I nearly went to the Conservative party conference this year. That intention was great – it has kept almost a week of my diary free so I will actually have time to do things next week. But somehow it seemed just a bit too long to spend hanging around corridors pretending to be important. Plus it was in Manchester.
I’ll nevertheless be interested to see what happens. My main worry is over-confidence. I don’t understand why Labour is so depressed – or why there seems to be such an assumption that the Conservatives will win the next election. I have as much regard for the Sun’s page 3 “News in Briefs” as anyone, but this is not a slam dunk, for four reasons:
- The voting system and boundaries are massively skewed against the Conservatives. It will take a very big swing, and a much larger share of the vote than Labour, for them to have a majority.
- The election is likely to be 7 months away. A lot can happen in 7 months. Reputations can be made or broken. Leaders can come and go. Economies can recover or crash. Wars can deepen or end – or start.
- The Conservatives are reliant on a very small Cameron based clique for policy and personality; it’s worked well so far but...if there's any crack in that small clique there'd be big problems.

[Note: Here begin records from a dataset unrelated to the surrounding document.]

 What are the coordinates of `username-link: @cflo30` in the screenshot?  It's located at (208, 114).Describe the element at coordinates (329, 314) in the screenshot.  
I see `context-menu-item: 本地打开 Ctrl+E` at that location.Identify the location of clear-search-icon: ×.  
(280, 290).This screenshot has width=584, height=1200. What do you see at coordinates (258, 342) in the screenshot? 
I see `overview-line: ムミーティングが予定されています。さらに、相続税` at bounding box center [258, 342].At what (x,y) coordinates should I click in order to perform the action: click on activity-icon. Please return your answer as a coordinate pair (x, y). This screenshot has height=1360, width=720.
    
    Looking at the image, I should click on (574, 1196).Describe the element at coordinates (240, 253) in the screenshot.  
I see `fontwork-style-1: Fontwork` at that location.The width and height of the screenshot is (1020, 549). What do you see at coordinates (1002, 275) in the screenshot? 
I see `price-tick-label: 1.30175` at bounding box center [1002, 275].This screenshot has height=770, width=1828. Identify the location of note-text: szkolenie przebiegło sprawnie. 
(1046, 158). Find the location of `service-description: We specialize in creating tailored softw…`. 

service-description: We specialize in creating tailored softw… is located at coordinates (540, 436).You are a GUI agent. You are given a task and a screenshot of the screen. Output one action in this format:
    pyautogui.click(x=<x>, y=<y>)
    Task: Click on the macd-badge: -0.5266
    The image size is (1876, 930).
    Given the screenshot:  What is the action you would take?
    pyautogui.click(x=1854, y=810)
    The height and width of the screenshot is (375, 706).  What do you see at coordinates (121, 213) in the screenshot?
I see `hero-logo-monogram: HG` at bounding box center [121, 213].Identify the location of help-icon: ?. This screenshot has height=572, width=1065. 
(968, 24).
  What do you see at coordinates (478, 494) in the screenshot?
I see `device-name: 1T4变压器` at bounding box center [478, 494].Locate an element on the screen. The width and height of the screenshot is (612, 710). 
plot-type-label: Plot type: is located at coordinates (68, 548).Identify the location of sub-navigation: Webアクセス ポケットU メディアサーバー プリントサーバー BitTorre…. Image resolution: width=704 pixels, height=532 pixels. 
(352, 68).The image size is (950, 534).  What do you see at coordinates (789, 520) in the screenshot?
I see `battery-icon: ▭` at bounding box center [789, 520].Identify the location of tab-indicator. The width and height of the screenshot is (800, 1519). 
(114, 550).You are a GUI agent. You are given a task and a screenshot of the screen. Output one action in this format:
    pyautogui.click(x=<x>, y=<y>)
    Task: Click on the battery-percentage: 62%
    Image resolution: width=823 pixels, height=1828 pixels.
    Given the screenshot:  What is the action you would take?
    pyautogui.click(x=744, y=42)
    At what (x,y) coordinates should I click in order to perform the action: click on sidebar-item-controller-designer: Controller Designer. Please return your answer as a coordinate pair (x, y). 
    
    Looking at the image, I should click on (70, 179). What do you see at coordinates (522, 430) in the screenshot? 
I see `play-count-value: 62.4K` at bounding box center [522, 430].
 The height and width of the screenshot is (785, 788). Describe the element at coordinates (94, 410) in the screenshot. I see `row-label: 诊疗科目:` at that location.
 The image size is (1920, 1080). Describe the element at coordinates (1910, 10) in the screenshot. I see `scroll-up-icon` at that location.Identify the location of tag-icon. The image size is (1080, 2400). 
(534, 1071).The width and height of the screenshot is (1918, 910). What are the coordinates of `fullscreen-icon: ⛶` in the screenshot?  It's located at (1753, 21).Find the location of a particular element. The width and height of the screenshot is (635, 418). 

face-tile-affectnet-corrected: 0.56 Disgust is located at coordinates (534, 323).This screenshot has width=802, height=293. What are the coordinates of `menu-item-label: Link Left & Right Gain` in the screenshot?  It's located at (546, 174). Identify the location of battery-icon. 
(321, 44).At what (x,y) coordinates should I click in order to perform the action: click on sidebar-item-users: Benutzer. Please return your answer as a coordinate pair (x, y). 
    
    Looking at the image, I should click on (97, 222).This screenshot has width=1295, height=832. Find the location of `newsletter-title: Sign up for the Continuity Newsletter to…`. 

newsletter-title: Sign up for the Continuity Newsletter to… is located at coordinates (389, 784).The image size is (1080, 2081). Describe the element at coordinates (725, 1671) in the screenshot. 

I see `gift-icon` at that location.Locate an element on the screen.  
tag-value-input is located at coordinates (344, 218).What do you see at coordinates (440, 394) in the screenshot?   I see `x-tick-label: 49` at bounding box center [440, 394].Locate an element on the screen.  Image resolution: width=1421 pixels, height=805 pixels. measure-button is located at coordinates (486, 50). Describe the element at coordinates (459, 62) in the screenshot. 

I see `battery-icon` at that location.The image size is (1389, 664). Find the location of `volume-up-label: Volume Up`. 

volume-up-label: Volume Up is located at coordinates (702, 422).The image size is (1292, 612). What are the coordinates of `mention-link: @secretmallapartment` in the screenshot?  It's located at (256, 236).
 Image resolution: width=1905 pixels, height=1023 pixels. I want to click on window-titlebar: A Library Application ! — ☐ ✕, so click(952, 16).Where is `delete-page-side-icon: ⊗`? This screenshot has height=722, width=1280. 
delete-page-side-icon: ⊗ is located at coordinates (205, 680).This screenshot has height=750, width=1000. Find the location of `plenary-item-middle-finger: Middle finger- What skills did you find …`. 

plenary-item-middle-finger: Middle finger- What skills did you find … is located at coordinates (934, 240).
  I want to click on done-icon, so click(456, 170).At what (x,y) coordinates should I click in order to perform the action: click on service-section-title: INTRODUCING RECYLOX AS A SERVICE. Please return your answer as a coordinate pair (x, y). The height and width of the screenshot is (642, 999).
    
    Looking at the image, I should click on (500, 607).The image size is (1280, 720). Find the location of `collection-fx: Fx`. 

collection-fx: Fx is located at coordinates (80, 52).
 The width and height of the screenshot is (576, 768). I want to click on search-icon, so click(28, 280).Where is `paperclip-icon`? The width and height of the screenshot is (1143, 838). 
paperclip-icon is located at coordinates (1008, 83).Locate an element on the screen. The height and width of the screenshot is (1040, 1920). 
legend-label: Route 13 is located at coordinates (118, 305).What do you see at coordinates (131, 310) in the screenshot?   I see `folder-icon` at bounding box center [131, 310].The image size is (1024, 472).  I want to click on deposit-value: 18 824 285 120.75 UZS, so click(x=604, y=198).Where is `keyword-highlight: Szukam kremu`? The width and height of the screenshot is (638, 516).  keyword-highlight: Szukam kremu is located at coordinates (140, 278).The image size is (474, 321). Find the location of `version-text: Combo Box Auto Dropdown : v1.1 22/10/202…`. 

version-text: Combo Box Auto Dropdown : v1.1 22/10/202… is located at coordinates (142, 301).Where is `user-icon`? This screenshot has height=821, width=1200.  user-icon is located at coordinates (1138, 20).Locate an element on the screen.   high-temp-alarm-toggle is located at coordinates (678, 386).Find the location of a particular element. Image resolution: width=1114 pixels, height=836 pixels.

- There a big gaps in policy detail. As, to be fair, there were in 1979. And announcing policy will simply see it copied. But not being Labour may not be enough.
In addition, the Lib Dems are clearly, from their conference, leaning to supporting Labour so if there is a hung Parliament there’s no doubt who they will back.
There’s not a lot the Conservatives can do about this – except don’t take victory for granted, don’t appear to take victory for granted and try to work up some decent policy detail behind the scenes.